IV - promover e incentivar medidas e coordenar ações que garantam a prevenção e o controle de queimadas e incêndios florestais;
Notas:
(a) O PL 4776/2005 regulamenta o processo de concessão com os seguintes passos:
Inclusão das florestas no Cadastro Nacional de Florestas Públicas.
Preparação do Plano Anual de Outorga Florestal (PAOF) que define anualmente as áreas que poderão ser objeto de concessão. Para fazer os Plano Anual de Outorga são excluídas as áreas destinadas a conservação e ao uso comunitário.
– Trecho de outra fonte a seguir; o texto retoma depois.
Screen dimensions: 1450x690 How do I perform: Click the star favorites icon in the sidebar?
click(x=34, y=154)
O Plano Anual de Outorga passará por consulta pública e será submetido a aprovação do Conselho Gestor de Florestas Públicas que conta com representantes do governo e sociedade civil, incluindo pesquisadores, setor de produção, ONGs, movimentos sociais e governos estaduais.
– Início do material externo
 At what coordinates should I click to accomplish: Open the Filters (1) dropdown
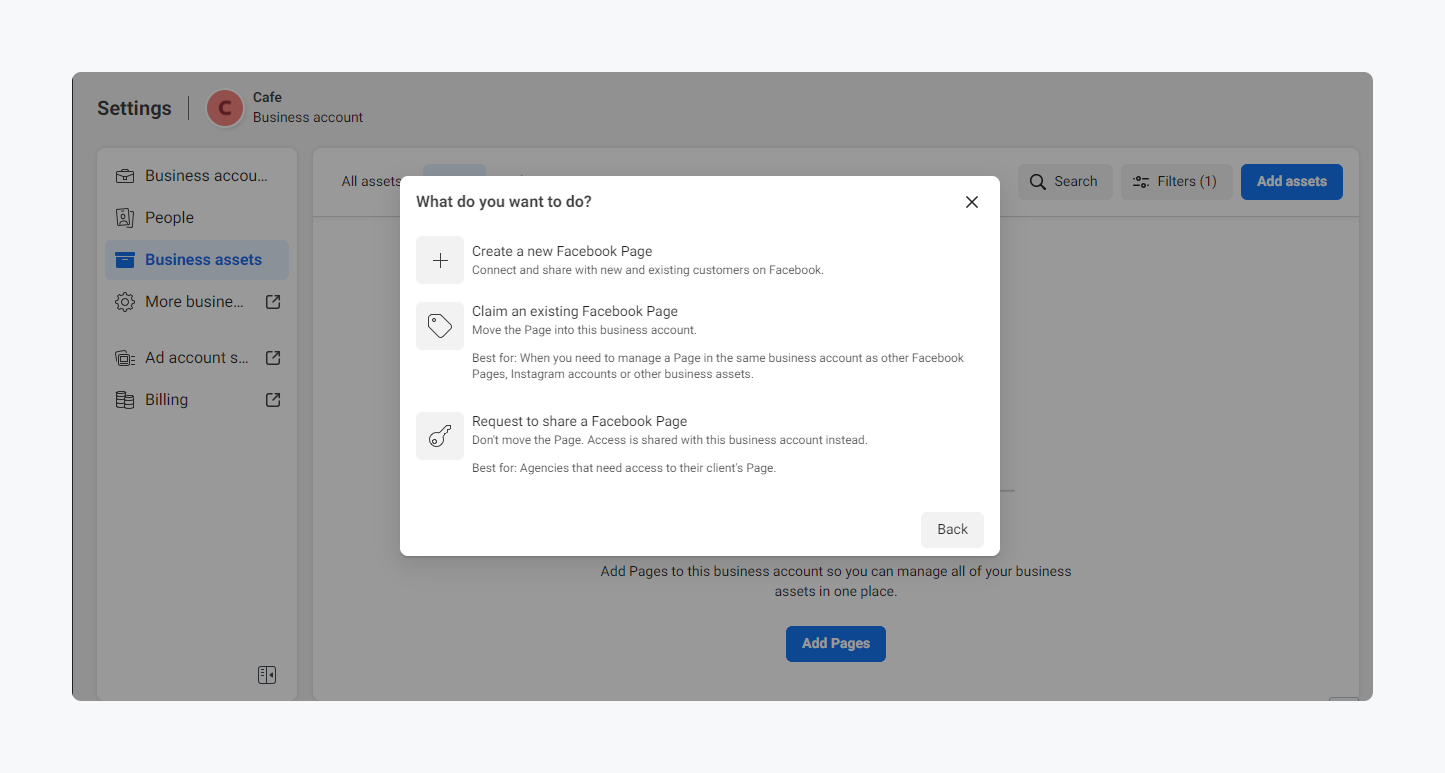[x=1175, y=182]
Aprovado o PAOF cada gleba será estudada em detalhes e dividida em Unidades de Manejo para a licitação. Toda gleba que for submetida a licitação terá Unidades de Manejo pequenas (até 10 mil ha), médias (até 40 mil ha) e grandes (até 200 mil ha) para garantir que o acesso a pequenos, médios e grandes produtores.
Antes do processo de licitação as Unidades de Manejo deverão ser submetidas a autorização prévia do IBAMA que garante que estas áreas são aptas para manejo florestal e que define as atividades que podem ser incluídas (ex. turismo, extração de produtos não madeireiros como óleos e resinas ou manejo de uso múltiplo incluindo madeira).
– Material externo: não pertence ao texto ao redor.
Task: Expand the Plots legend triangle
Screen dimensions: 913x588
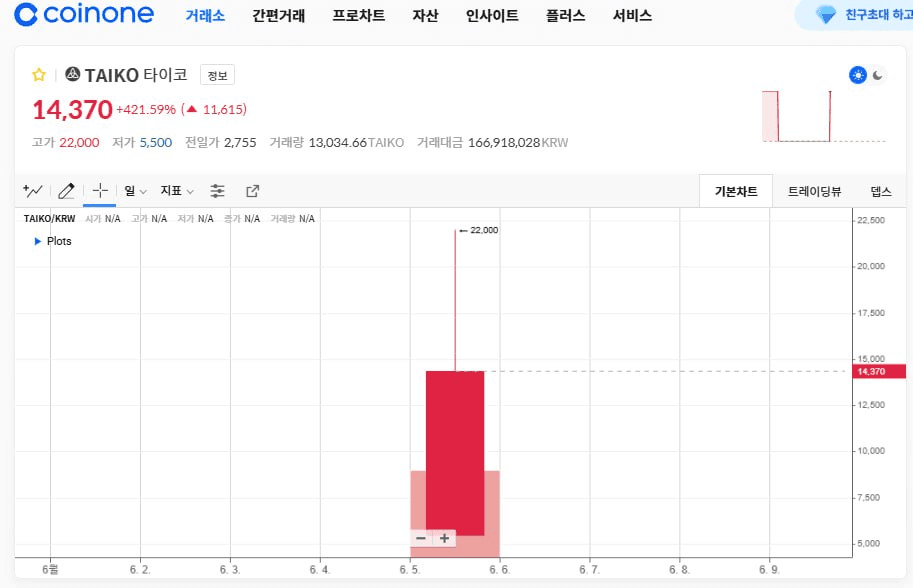Action: (x=38, y=241)
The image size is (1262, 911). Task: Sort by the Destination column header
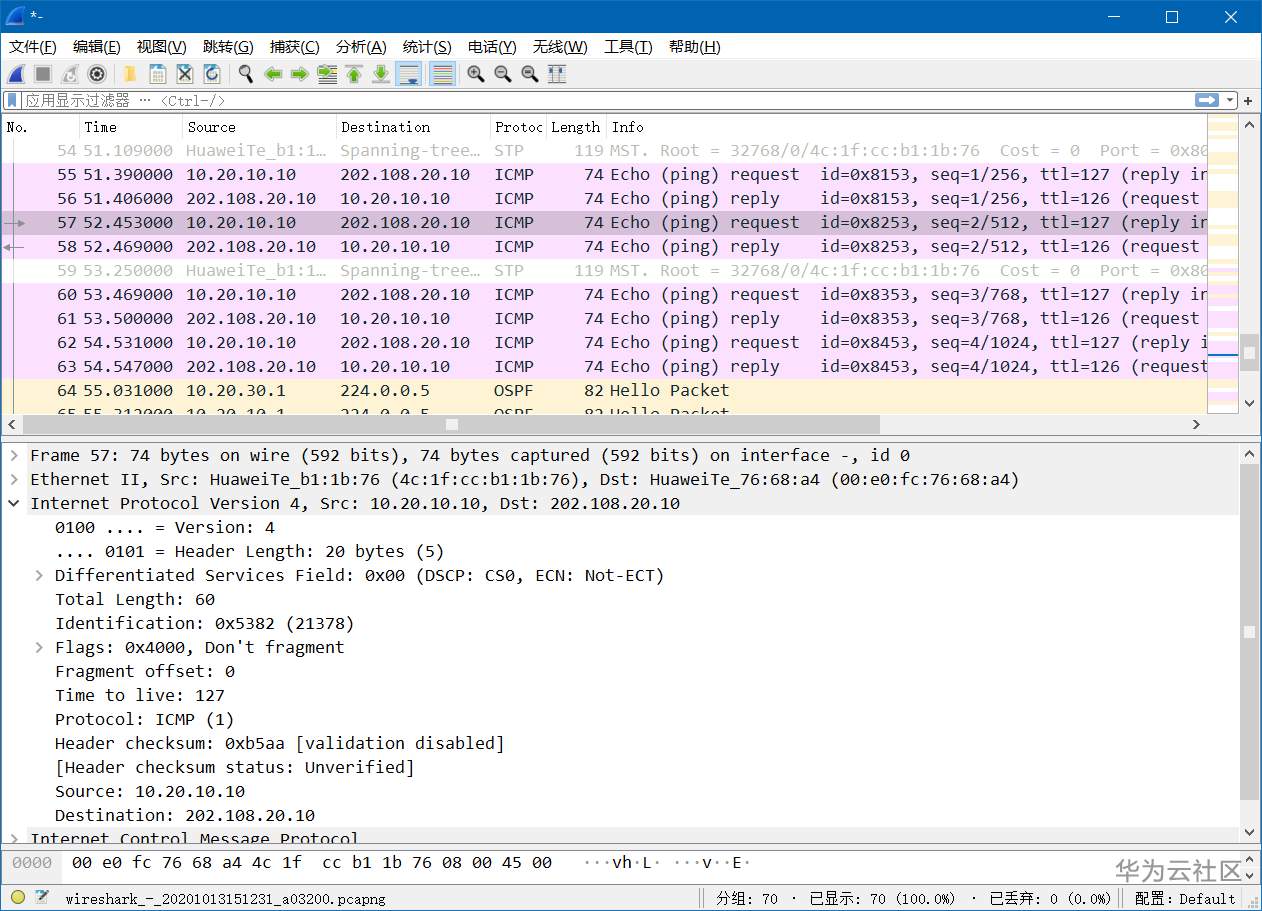(x=385, y=127)
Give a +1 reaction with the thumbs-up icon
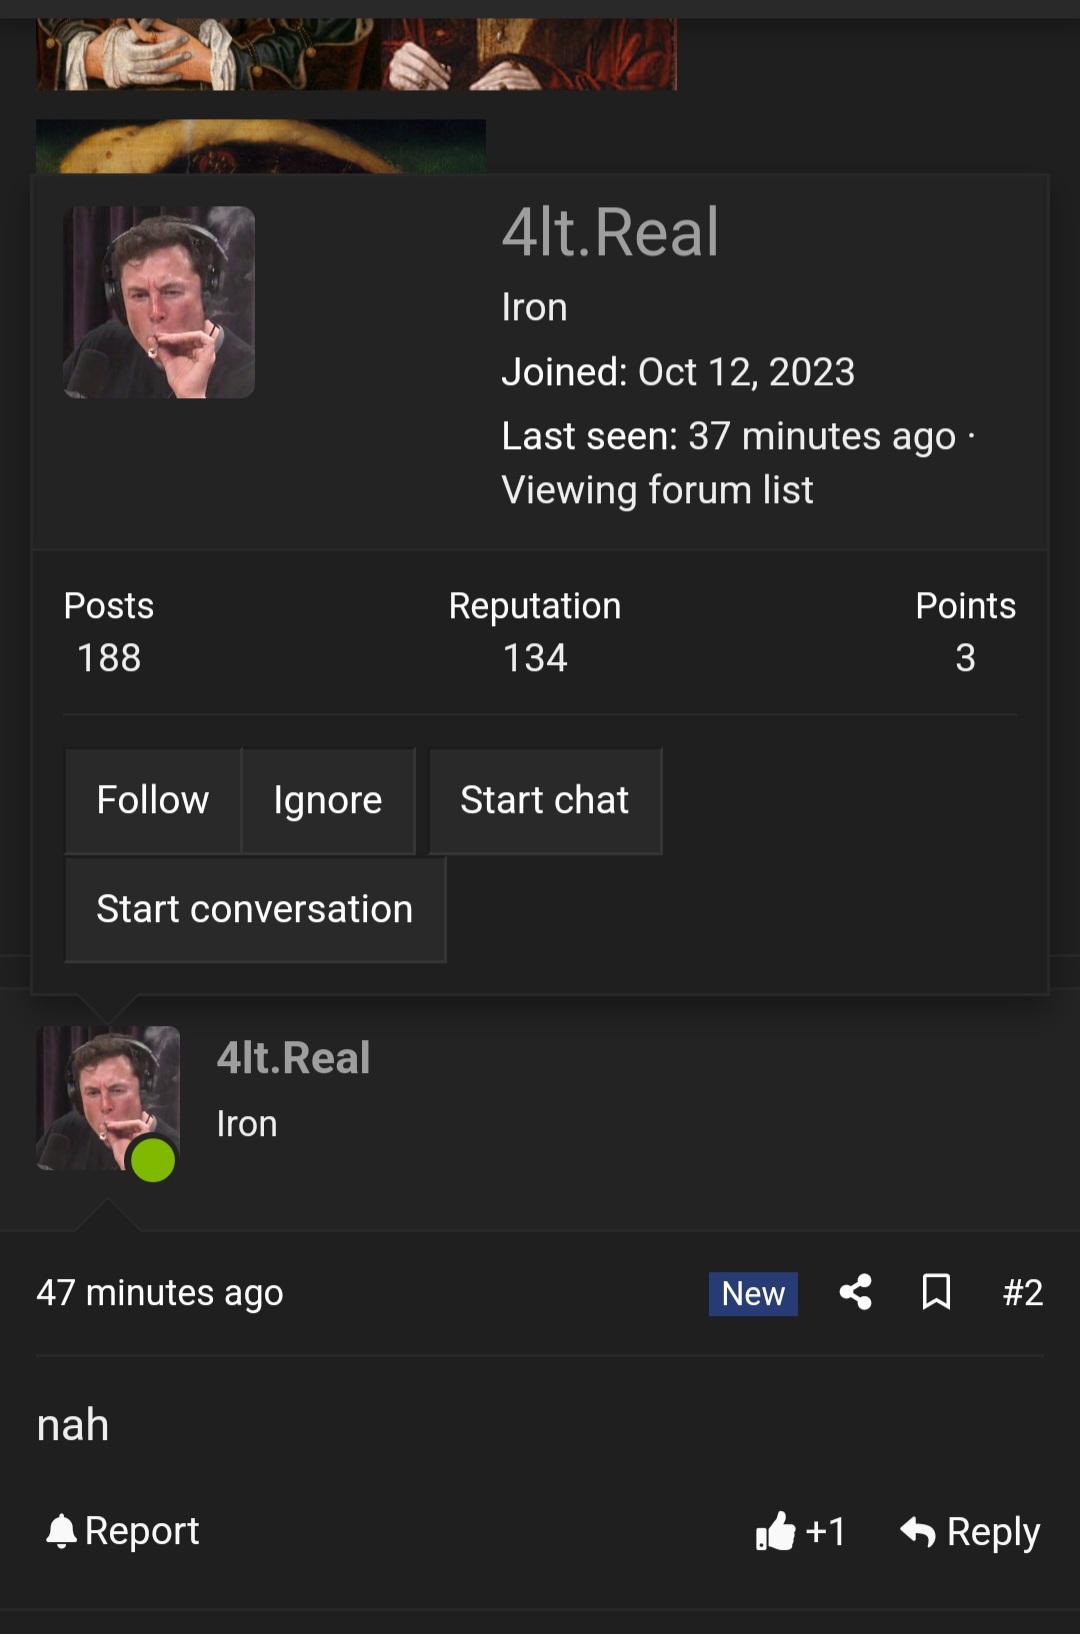Viewport: 1080px width, 1634px height. pyautogui.click(x=798, y=1530)
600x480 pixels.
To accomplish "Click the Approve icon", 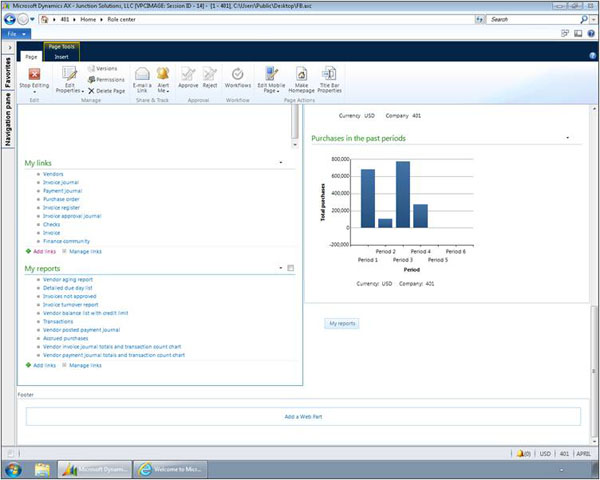I will 188,77.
A licitação será feita para cada Unidade de Manejo e o vendedor será definido com base em dois critérios: (i) o melhor preço e (ii) a proposta de menor impacto ambiental e maior benefício socioeconômico.
As concessões não implicam em qualquer direito de domínio ou posse sobre as áreas. Apenas autorizam o manejo para exploração de produtos e serviços da floresta.
Os contratos de concessão estabelecerão as regra para utilização da área bem como as regras para atualização de preços dos produtos e serviços explorados. Os contratos de concessão serão estabelecidos por prazos de 5 a 60 anos dependendo do manejo a ser implementado. O prazo estará estabelecido no edital de licitação.
Os ganhadores da licitação após a assinatura do contrato deverão preparar um Planos de Manejo Florestal Sustentável, de acordo com a legislação vigente, que deverá ser apresentado ao IBAMA para aprovação antes do inicio das operações.
(b) O Monitoramento e fiscalização das concessões contará com 3 frentes:
O IBAMA fará a fiscalização ambiental da implementação do Plano de Manejo Florestal Sustentável.
O Serviço Florestal Brasileiro fará a fiscalização do cumprimento dos contratos de concessão.
Adicionamente será obrigatória uma auditoria independente das práticas florestais a pelo menos cada 5 anos.
(c) Em dez anos, a área máxima total sob concessão planejada é de 13 milhões de hectares (cerca de 3% da área da Amazônia), com uma receita anual direta (taxas pagas pelo uso do recurso florestal) de R$ 187 milhões e arrecadação de impostos da cadeia de produção de R$ 1,9 bilhões anuais. Serão gerados 140 mil empregos diretos.